── RECORDED DATA

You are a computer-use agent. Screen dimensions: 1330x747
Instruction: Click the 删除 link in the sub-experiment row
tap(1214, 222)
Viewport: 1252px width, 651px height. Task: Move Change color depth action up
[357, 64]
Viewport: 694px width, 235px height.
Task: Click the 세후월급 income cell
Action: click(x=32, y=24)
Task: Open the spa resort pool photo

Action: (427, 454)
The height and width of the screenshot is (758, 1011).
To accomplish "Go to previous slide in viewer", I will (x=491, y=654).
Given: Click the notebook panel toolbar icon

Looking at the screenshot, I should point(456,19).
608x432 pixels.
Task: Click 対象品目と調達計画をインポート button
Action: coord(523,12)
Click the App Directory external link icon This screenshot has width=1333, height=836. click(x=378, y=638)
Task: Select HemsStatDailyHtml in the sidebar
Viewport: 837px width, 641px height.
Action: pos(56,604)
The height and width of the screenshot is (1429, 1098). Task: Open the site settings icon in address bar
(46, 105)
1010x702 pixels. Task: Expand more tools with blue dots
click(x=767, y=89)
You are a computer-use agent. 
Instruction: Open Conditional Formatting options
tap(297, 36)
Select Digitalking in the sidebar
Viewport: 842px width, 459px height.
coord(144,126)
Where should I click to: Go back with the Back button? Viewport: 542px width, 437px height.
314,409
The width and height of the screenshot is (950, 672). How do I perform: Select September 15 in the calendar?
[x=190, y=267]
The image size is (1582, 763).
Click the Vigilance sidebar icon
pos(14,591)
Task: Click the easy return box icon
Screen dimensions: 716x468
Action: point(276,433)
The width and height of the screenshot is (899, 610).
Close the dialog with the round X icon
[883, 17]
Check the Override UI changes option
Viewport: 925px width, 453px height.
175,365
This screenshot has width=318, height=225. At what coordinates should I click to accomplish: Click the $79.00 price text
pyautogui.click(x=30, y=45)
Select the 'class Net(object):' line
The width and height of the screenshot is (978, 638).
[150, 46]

────

PROMPT:
Set down, unchanged, only those lines above that fall between the line with "The height and width of the screenshot is (758, 1011)." and the line with "Task: Select HemsStatDailyHtml in the sidebar", the two end lines included.

SOLUTION TO THE EXERCISE:
The height and width of the screenshot is (758, 1011).
To accomplish "Go to previous slide in viewer", I will (x=491, y=654).
Given: Click the notebook panel toolbar icon

Looking at the screenshot, I should point(456,19).
608x432 pixels.
Task: Click 対象品目と調達計画をインポート button
Action: coord(523,12)
Click the App Directory external link icon This screenshot has width=1333, height=836. click(x=378, y=638)
Task: Select HemsStatDailyHtml in the sidebar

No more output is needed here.